> Work to be completed:
Switch "screenshot" to "screen capture" in the lines starting at the one containing "The width and" and ending at the one containing "center [151, 96].", and change nothing else. Return only those lines, without the pictures.

> Data supplied:
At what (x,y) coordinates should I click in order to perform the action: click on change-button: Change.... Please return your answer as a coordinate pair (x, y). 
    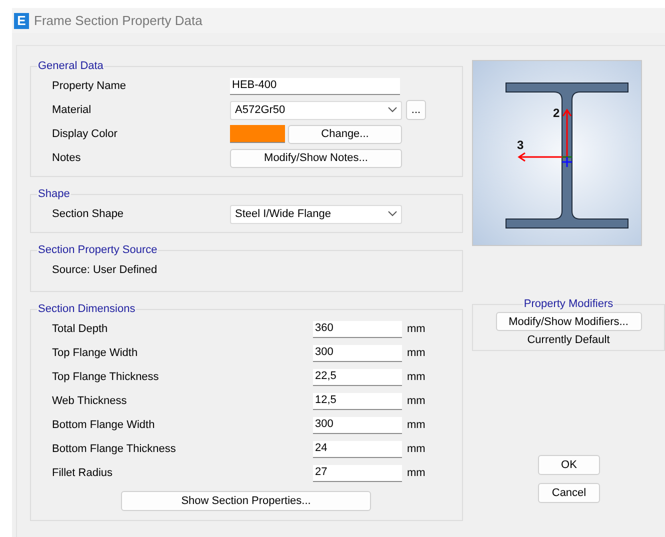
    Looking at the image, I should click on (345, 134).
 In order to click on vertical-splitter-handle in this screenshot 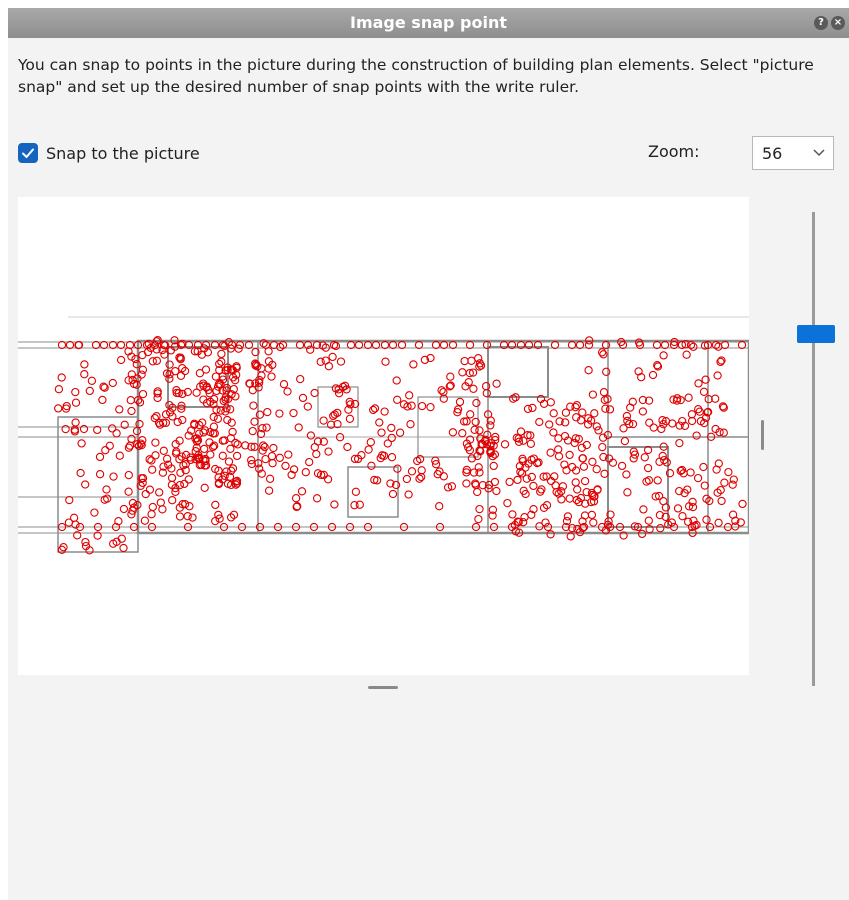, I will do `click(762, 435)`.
---
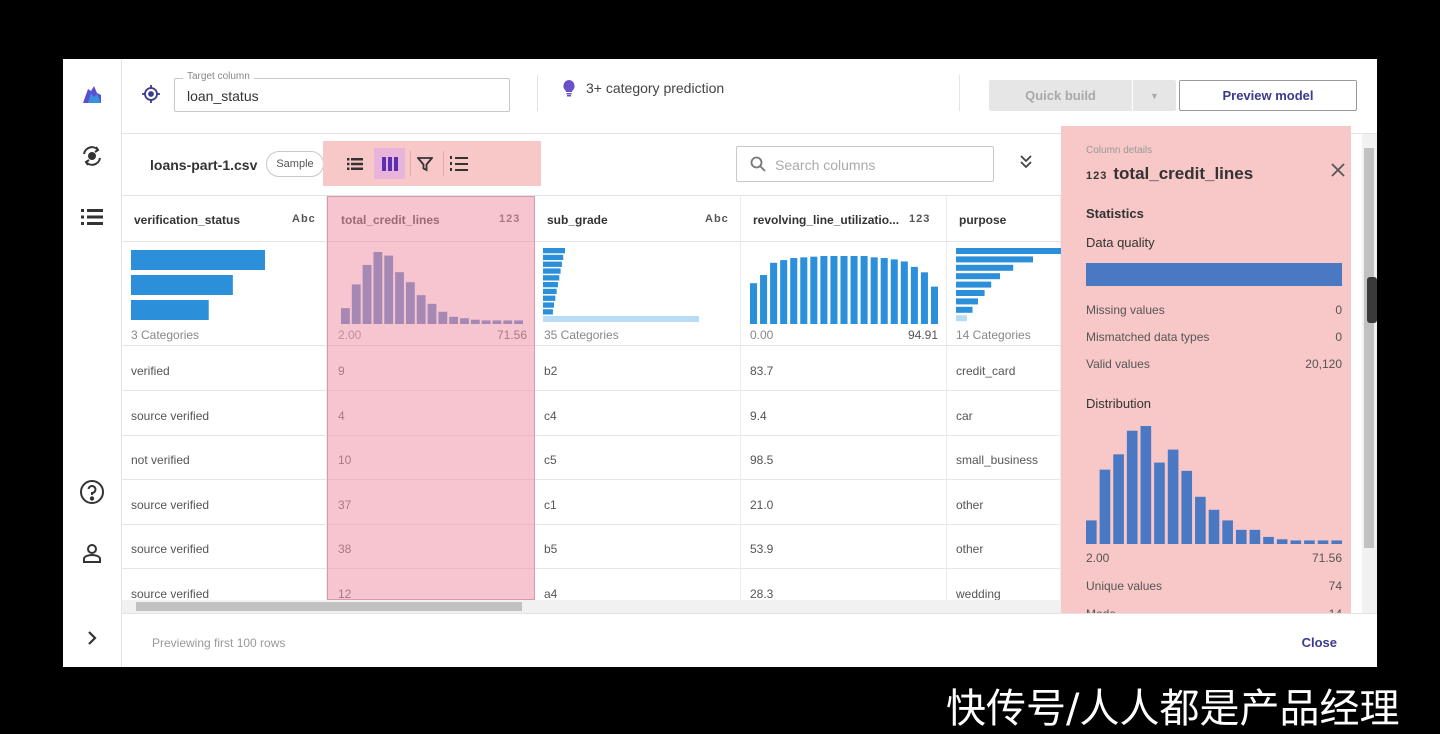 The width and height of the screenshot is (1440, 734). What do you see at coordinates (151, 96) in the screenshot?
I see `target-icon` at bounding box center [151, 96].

> Written solution:
 The width and height of the screen capture is (1440, 734). What do you see at coordinates (151, 96) in the screen capture?
I see `target-icon` at bounding box center [151, 96].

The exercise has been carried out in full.